### Problem
Report the lines of the data below that contain the string "icon".

### Input material
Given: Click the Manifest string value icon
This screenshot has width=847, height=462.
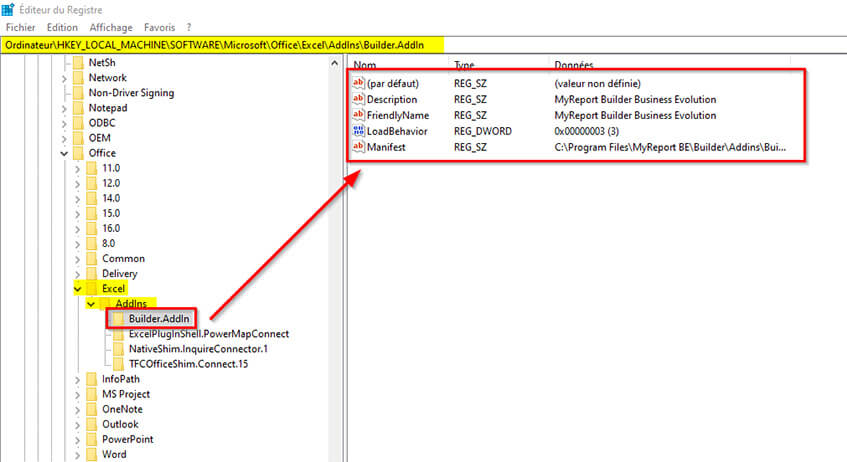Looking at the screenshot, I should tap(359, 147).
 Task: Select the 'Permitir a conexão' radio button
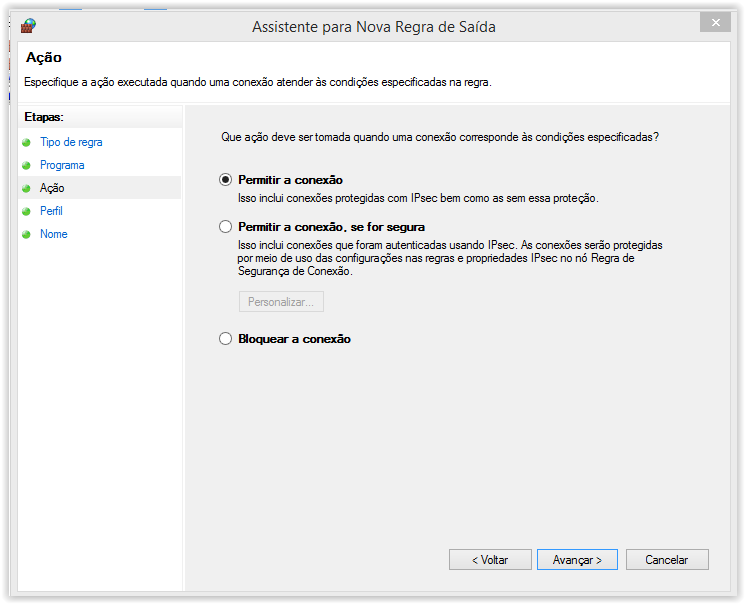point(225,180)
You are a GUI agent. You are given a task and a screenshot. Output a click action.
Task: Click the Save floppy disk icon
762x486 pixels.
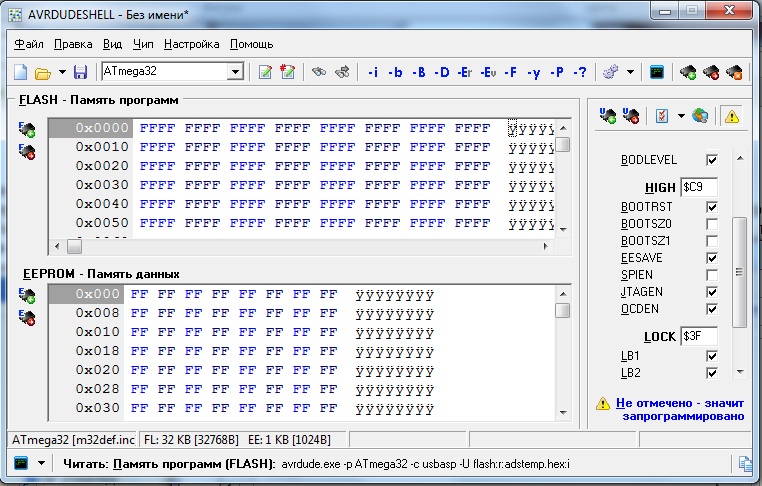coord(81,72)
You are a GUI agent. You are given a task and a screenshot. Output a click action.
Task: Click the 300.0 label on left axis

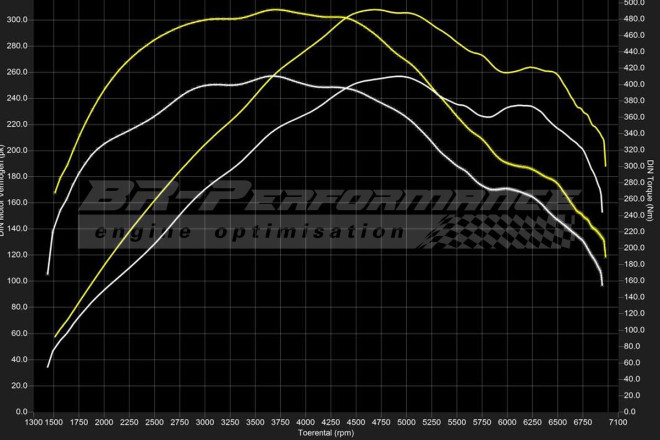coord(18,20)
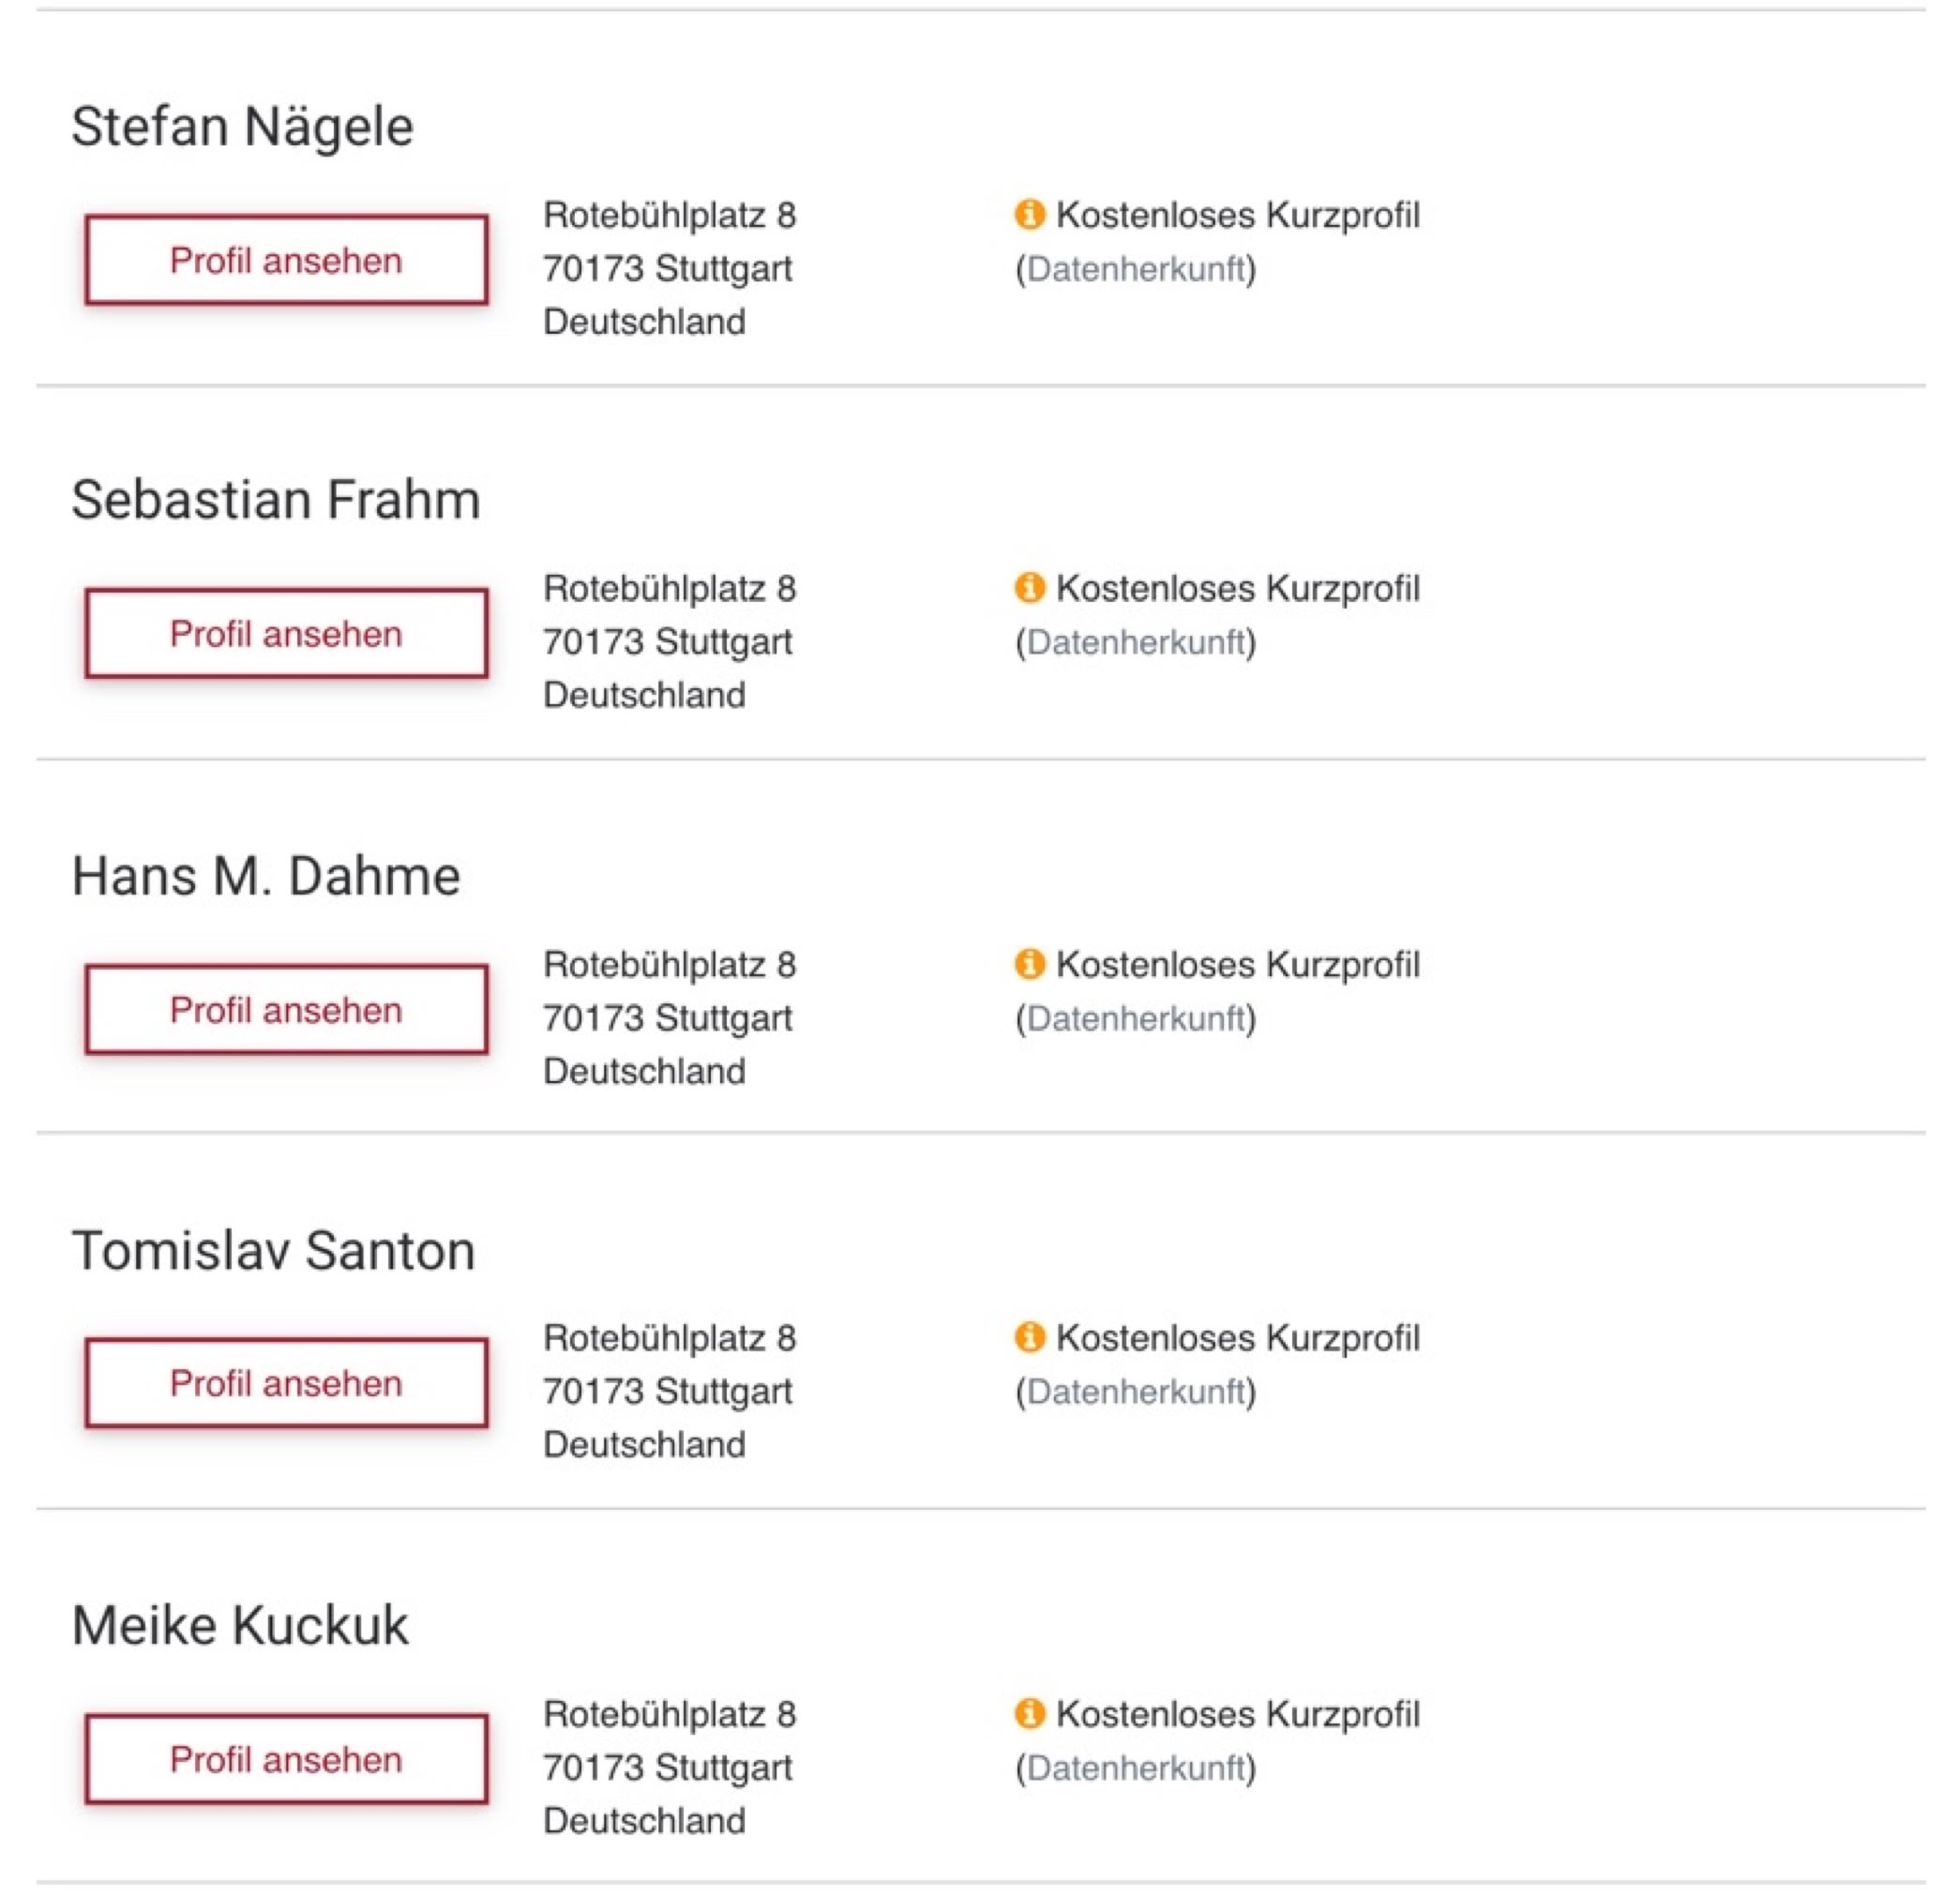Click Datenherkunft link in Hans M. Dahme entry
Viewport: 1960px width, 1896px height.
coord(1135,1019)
...
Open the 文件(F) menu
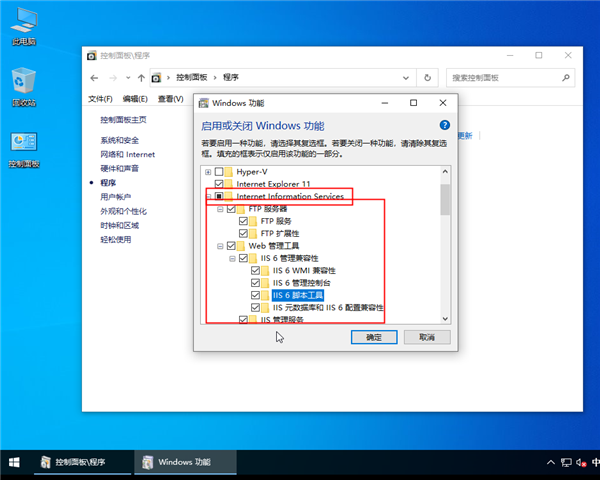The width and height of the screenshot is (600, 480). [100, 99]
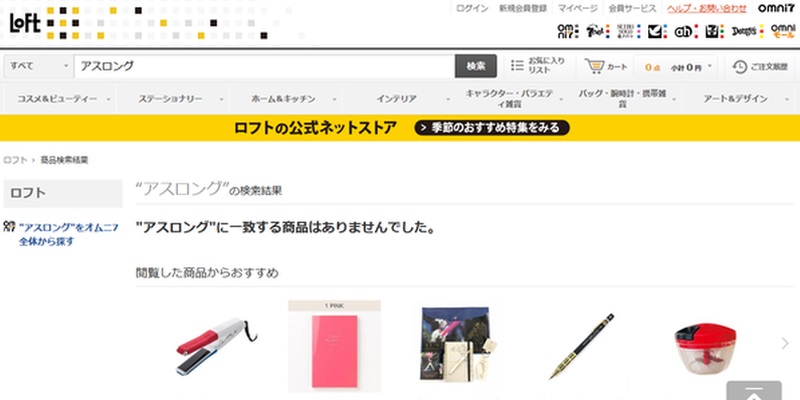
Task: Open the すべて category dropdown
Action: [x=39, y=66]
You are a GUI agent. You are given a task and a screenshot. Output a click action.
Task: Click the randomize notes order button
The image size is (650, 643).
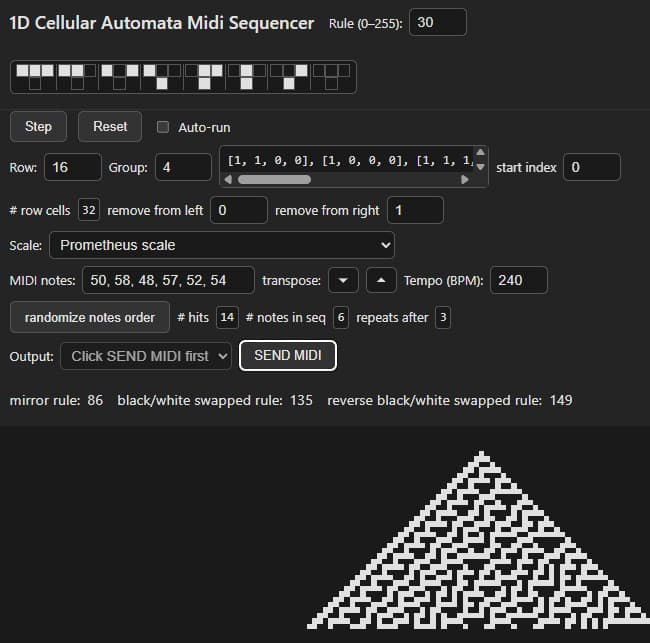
--
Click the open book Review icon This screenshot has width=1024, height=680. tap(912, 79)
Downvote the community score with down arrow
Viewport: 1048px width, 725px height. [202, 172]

### Written reply
Given: Click the Manifest string value icon
Task: Click the Save floppy disk icon
Click the open book Review icon This screenshot has width=1024, height=680. tap(912, 79)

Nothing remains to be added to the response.